ESTRATTO SELEZIONATO:

Quando l’attività si estende su più continenti, la complessità cresce in modo esponenziale. Gli stabilimenti in Stati Uniti, Cina, Brasile o India non sono solo distanti: rappresentano veri e propri mondi a sé. Le leggi sul lavoro, le norme ambientali, le aspettative dei clienti e persino la concezione stessa di qualità cambiano profondamente. In certi contesti è fondamentale il rispetto dei tempi, in altri la flessibilità; alcuni mercati puntano tutto su tracciabilità e certificazione, altri sulla rapidità e l’adattamento. Immaginare un unico modello operativo da applicare ovunque è non solo irrealistico, ma potenzialmente dannoso. Qui si gioca la vera sfida delle operations globali: costruire sistemi flessibili, adattabili ma anche replicabili e coerenti.
Una delle soluzioni più utilizzate è il modello della fabbrica ‘core model’: un impianto di riferimento sviluppato nel Paese d’origine dell’azienda, che funge da matrice per l’organizzazione degli altri stabilimenti. Questo modello rappresenta il benchmark in termini di layout, flussi, Kpi, tecnologie, organizzazione del lavoro e sistemi informativi. Tuttavia, replicare non equivale a copiare. La vera sfida è distinguere gli elementi realmente universali da quelli che richiedono adattamento. Alcuni aspetti, come la qualità o la manutenzione predittiva, possono essere standardizzati; altri, come la gestione delle risorse umane o gli approvvigionamenti, richiedono approcci locali molto più flessibili.

RECORD FORNITI:
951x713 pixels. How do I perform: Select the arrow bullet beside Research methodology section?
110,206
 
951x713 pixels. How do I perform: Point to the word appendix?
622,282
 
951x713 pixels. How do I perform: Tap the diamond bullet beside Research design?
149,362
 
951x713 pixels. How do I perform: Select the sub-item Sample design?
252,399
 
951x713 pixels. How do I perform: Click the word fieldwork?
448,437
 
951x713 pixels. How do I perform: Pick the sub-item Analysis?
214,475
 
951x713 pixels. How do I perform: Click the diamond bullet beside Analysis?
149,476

...

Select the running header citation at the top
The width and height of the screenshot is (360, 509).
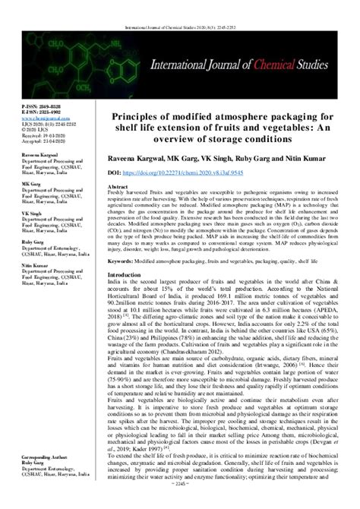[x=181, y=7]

--

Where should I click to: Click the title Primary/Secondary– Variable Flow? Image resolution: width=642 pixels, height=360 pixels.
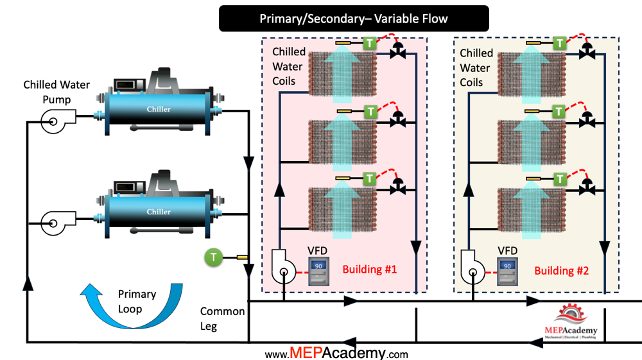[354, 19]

CONSEGNE DELL'ESERCIZIO:
A - Secondo l'estratto, dove viene sviluppato l'impianto di riferimento del modello della fabbrica "core model"?
B - Trascrivi fedelmente la parte dell'estratto compresa tra "Quando l’attività si" e "replicabili e coerenti.", estremi inclusi.

RISPOSTE ALLE CONSEGNE:
A - Nel Paese d'origine dell'azienda.

B -
Quando l’attività si estende su più continenti, la complessità cresce in modo esponenziale. Gli stabilimenti in Stati Uniti, Cina, Brasile o India non sono solo distanti: rappresentano veri e propri mondi a sé. Le leggi sul lavoro, le norme ambientali, le aspettative dei clienti e persino la concezione stessa di qualità cambiano profondamente. In certi contesti è fondamentale il rispetto dei tempi, in altri la flessibilità; alcuni mercati puntano tutto su tracciabilità e certificazione, altri sulla rapidità e l’adattamento. Immaginare un unico modello operativo da applicare ovunque è non solo irrealistico, ma potenzialmente dannoso. Qui si gioca la vera sfida delle operations globali: costruire sistemi flessibili, adattabili ma anche replicabili e coerenti.